Il vergognoso diniego, a luglio, di sorvolo e di atterraggio di quattro paesi europei per l’aereo presidenziale della Bolivia ha dimostrato fino a che punto un ordine impartito da Washington viene obbedito perfino dalla Francia, tradizionalmente uno dei paesi europei più attento alla propria sovranità.

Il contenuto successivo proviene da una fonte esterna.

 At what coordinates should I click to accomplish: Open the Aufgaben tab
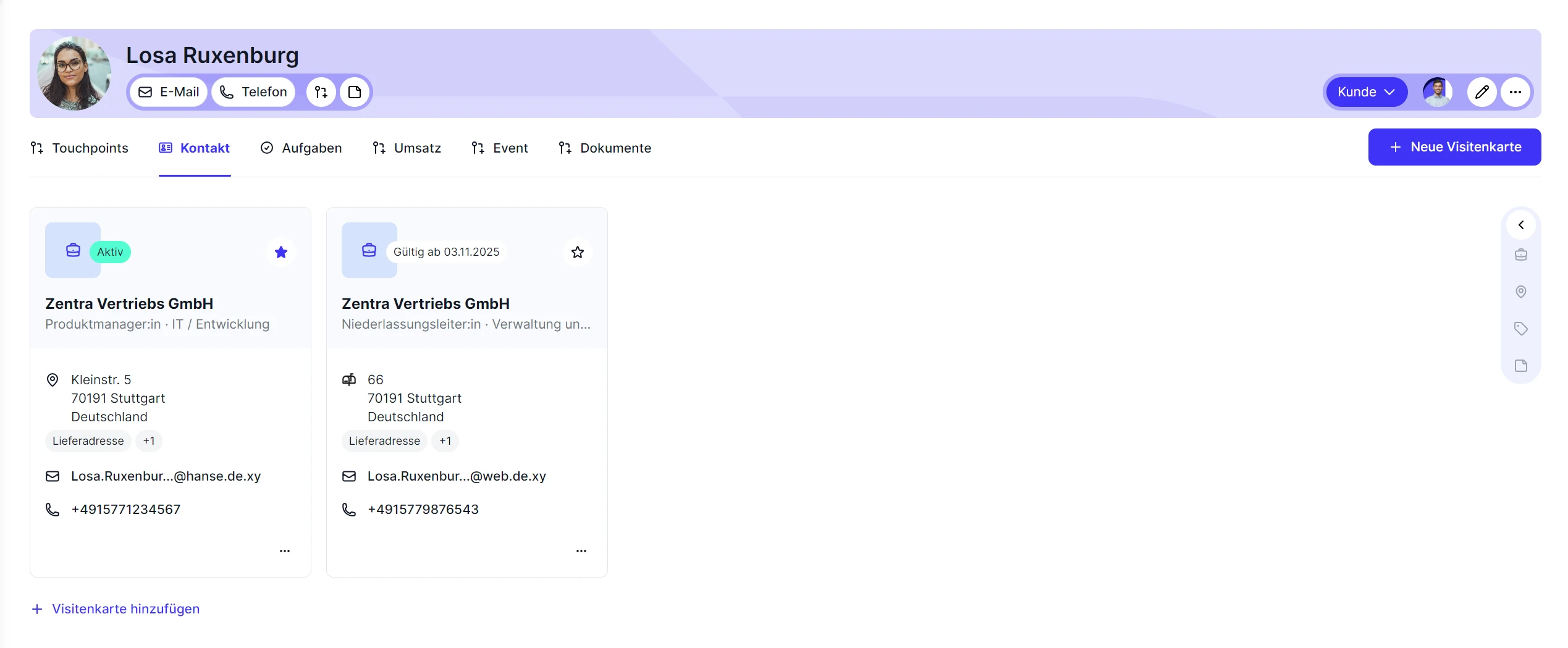pyautogui.click(x=301, y=148)
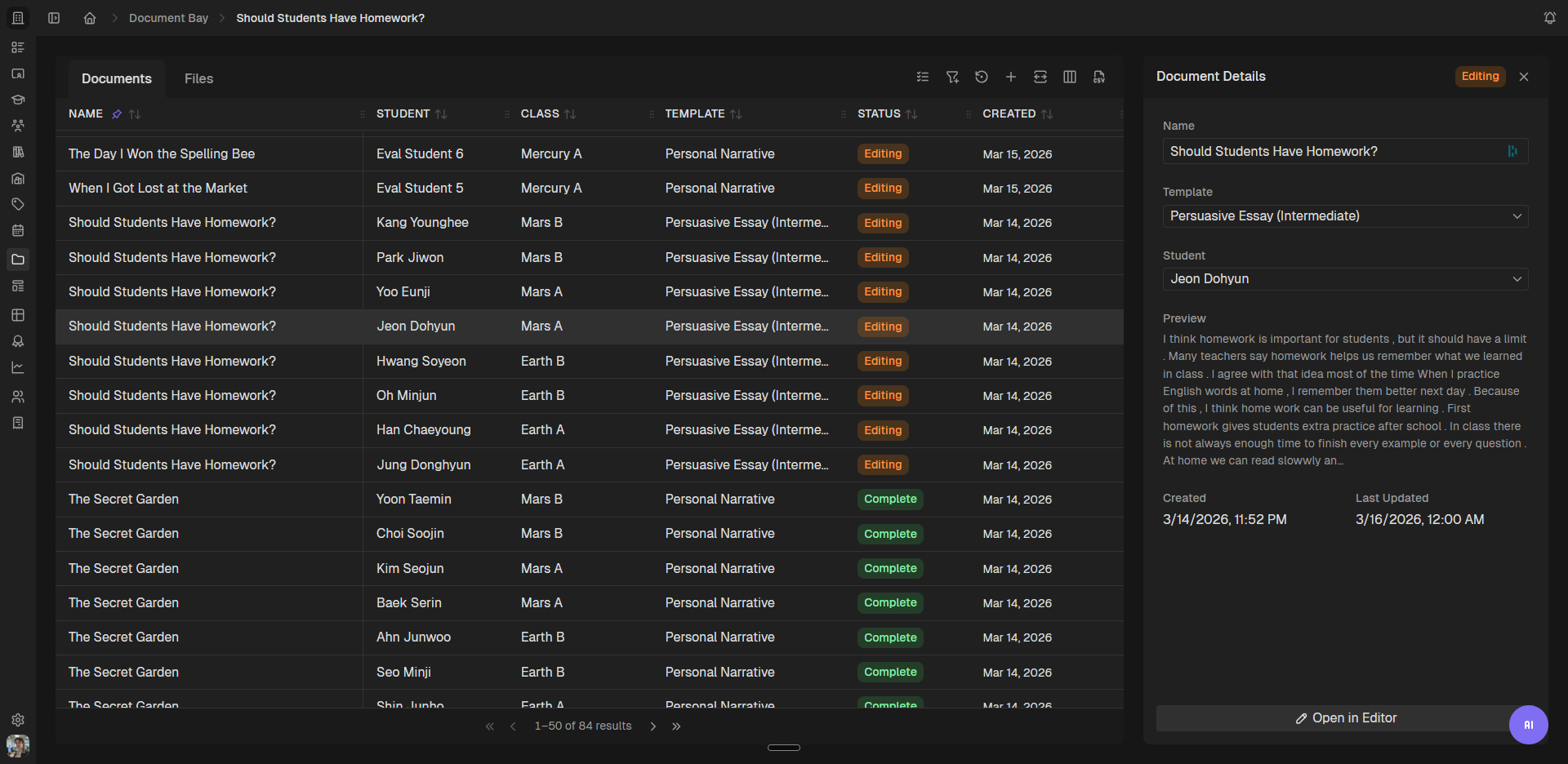Click the purple AI assistant button
Viewport: 1568px width, 764px height.
(1528, 725)
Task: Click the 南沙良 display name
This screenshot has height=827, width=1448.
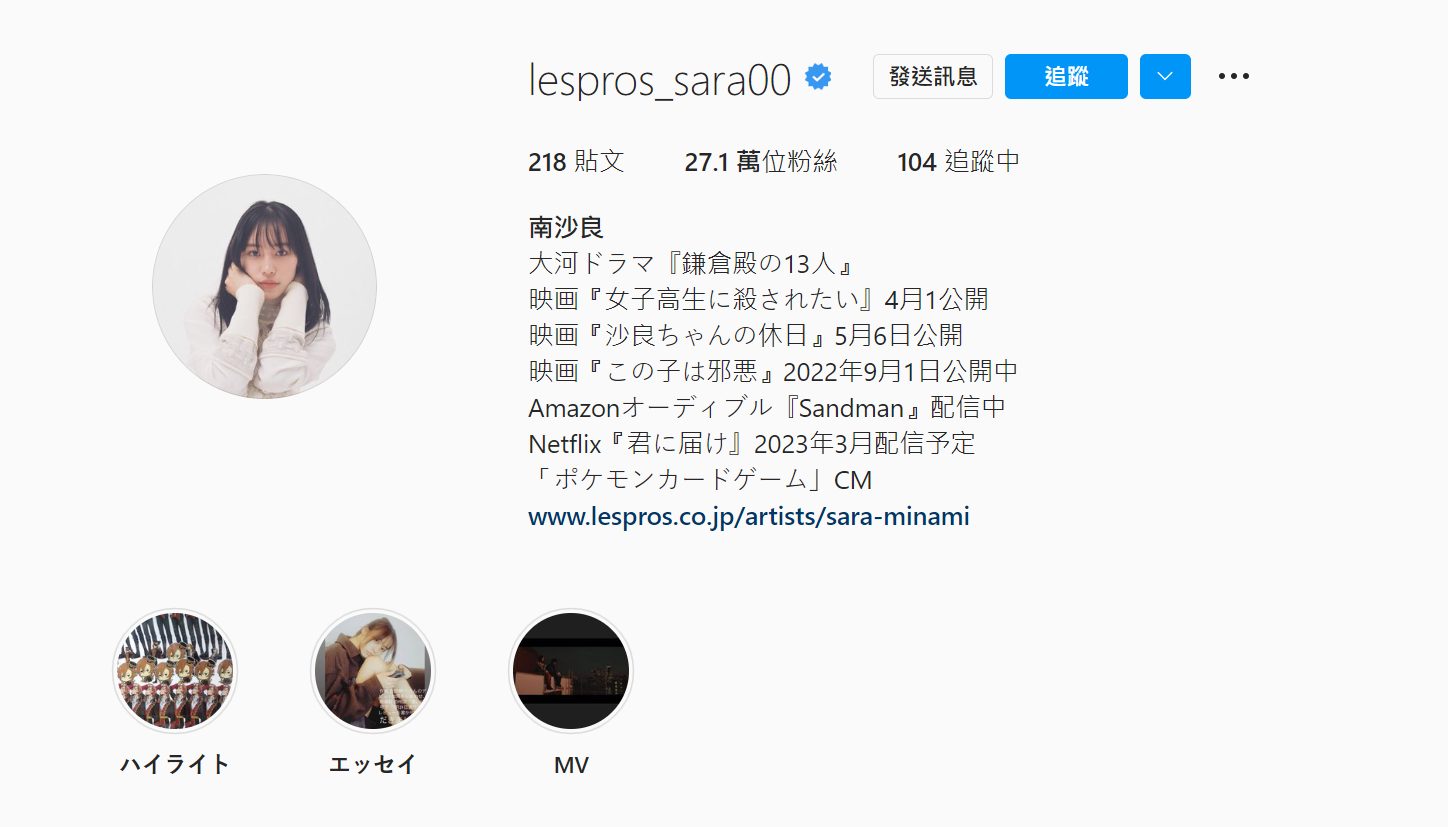Action: coord(566,227)
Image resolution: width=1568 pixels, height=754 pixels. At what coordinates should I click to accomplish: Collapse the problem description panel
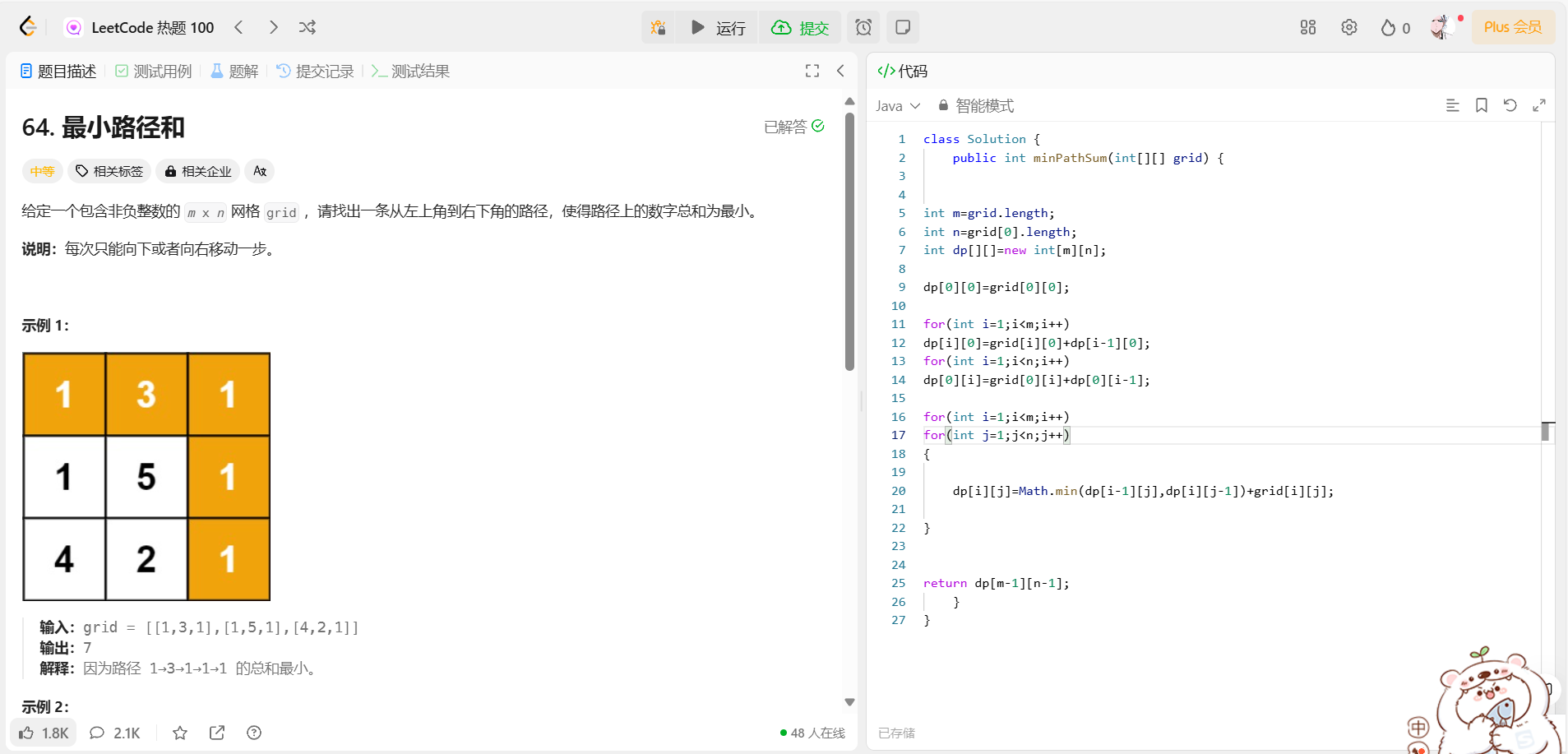840,71
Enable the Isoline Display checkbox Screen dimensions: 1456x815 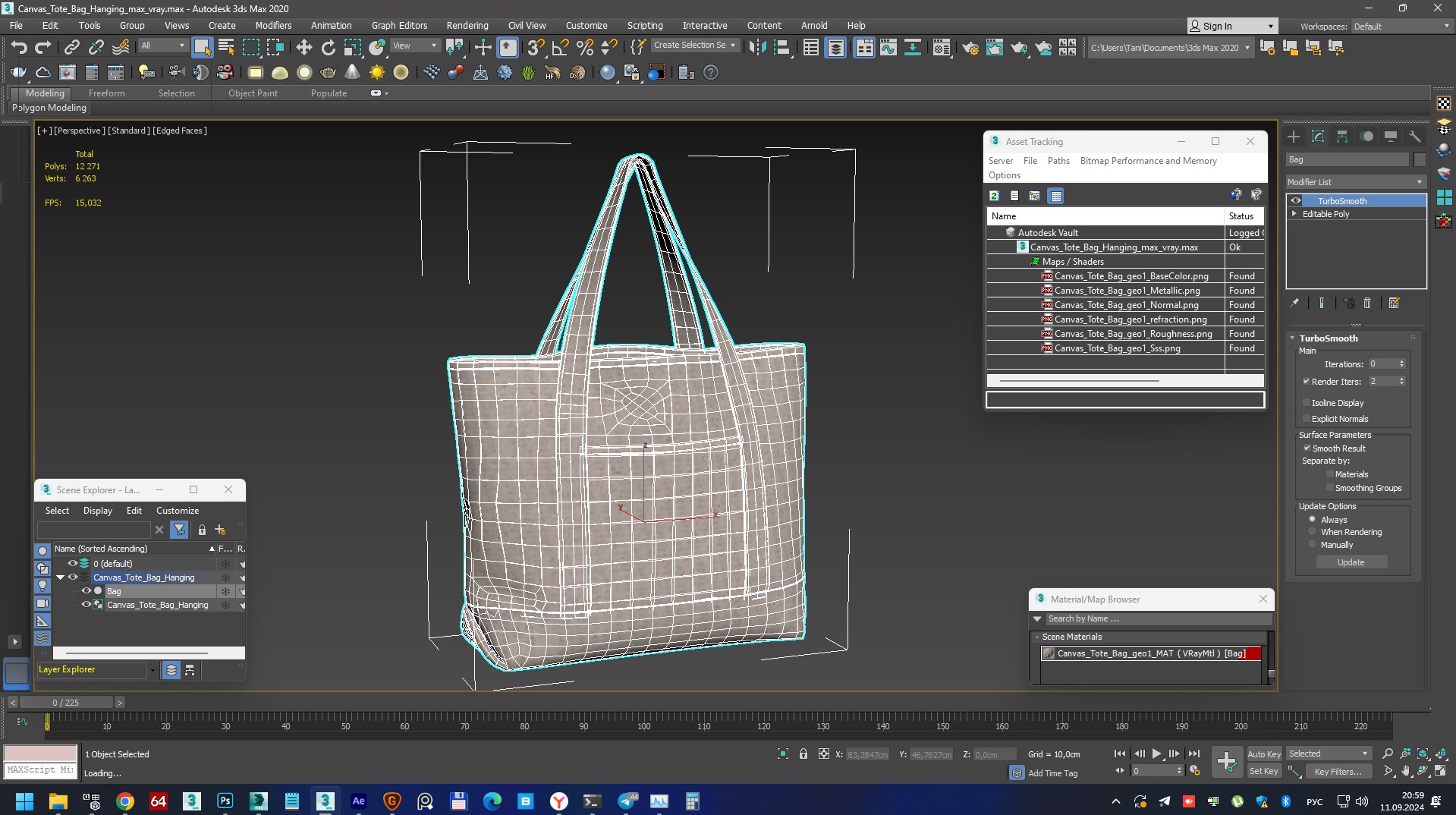(1307, 403)
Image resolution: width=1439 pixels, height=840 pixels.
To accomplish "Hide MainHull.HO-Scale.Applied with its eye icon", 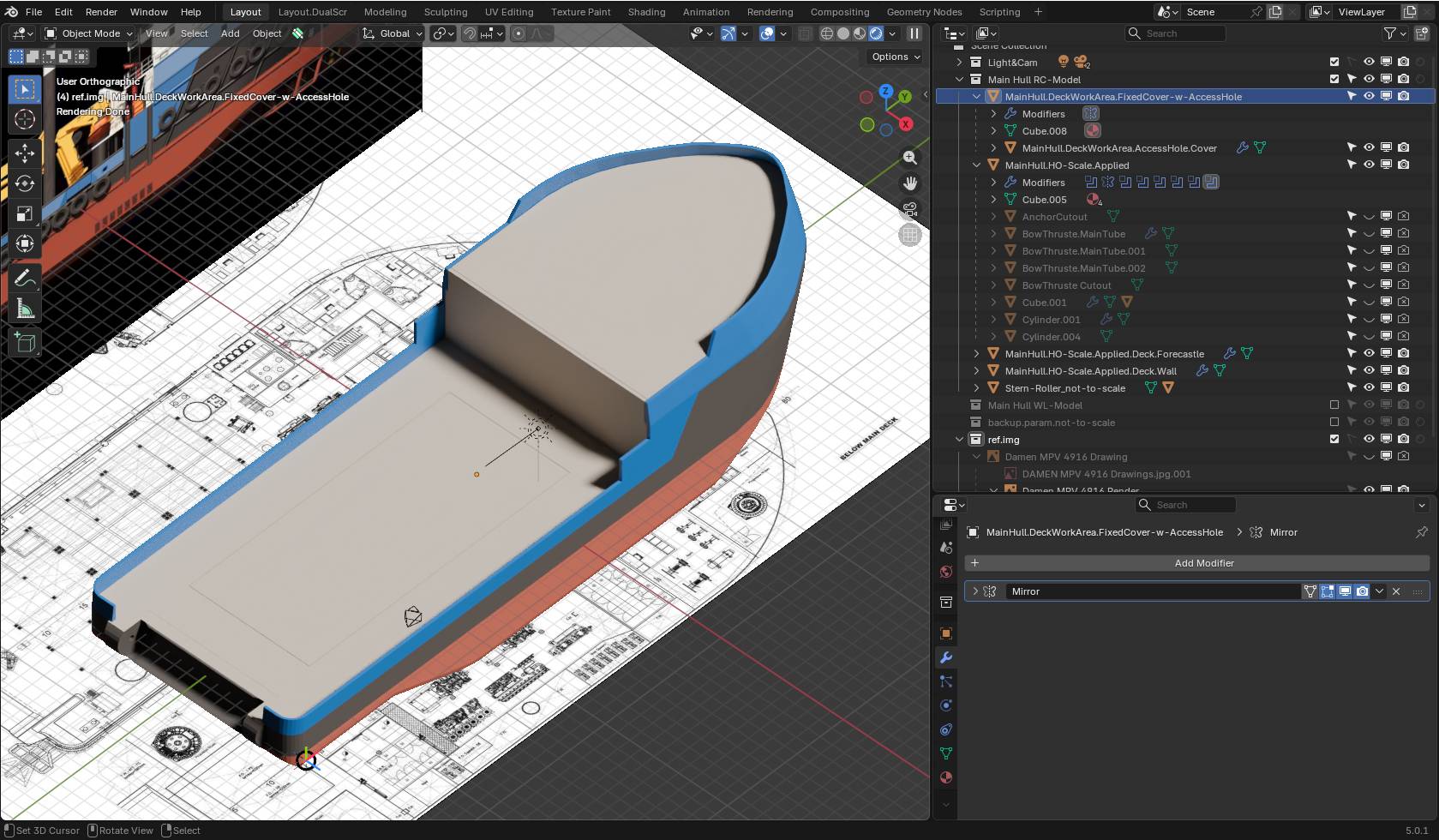I will pos(1369,165).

Barbara Spinelli, su La Repubblica del 3 luglio 2013 aveva avvertito: “Il soldato Manning a un certo punto non ce la fece più, e passò al fondatore di Wikileaks, Assange, documenti e video su occultati crimini americani: l’attacco aereo del 4 maggio 2009 a Granai in Afganistan (tra 86 e 147 civili uccisi); il bombardamento del 12 luglio 2007 a Baghdad (11 civili uccisi, tra cui 3 inviati della Reuters. Il video si intitola Collateral Murder, assassinio collaterale). Accusato di alto tradimento è l’informatore, non i piloti che ridacchiando freddavano irakeni inermi. Arrestato e incarcerato nel maggio 2010, Manning è sotto processo dal 3 giugno scorso. Un <processo-linciaggio>, nota lo scrittore Chris Hedges, visto che l’imputato non può fornire le prove decisive. I documenti che incolpano l’esercito Usa restano confidenziali; e gli è vietato invocare leggi internazionali superiori alla ragione di Stato (principi di Norimberga sul diritto a non rispettare gli ordini in presenza di crimini di guerra, Convenzione di Ginevra che proibisce attacchi ai civili).”
Più chiaro di così!
Dopo il vergognoso trattamento subito dal presidente della Bolivia, Evo Morales, obbligato a restare all’aeroporto di Vienna per 13 ore e ad opporsi ad un inopportuno ambasciatore di Spagna che voleva appena appena ispezionare l’aereo alla caccia di Snowden, sembra che anche una parte dell’Europa cominci a capire la gravità di quanto accaduto sia perché è apparso chiaro che Italia, Portogallo, Spagna e Francia hanno agito su pressione degli Stati Uniti, sia perché sono state violate in maniera eclatante convenzioni condivise e approvate da tutti con grave rischio per la convivenza fra popoli. Lo scrittore spagnolo Manuel Rivas, su El País del 6 luglio, con particolare sensibilità ricorda un aneddoto dei tempi della colonia, quando un frate, in una lettera a un collega, spiegava di aver ordinato di tagliare le orecchie a un indigeno perché “era indocile al comando della mia voce”. Aneddoto terribile ma efficace per spiegare che l’indocilità di uomini come Evo Morales meritano un trattamento di spregio, a prescindere dalla carica che ricopre. Rivas conclude affermando: “Il caso Snowden ha messo in evidenza il fatto che ormai non ci sono più cittadini ma individui sospetti. E stiamo tutti lì. Proprio in quel disgraziato limbo.”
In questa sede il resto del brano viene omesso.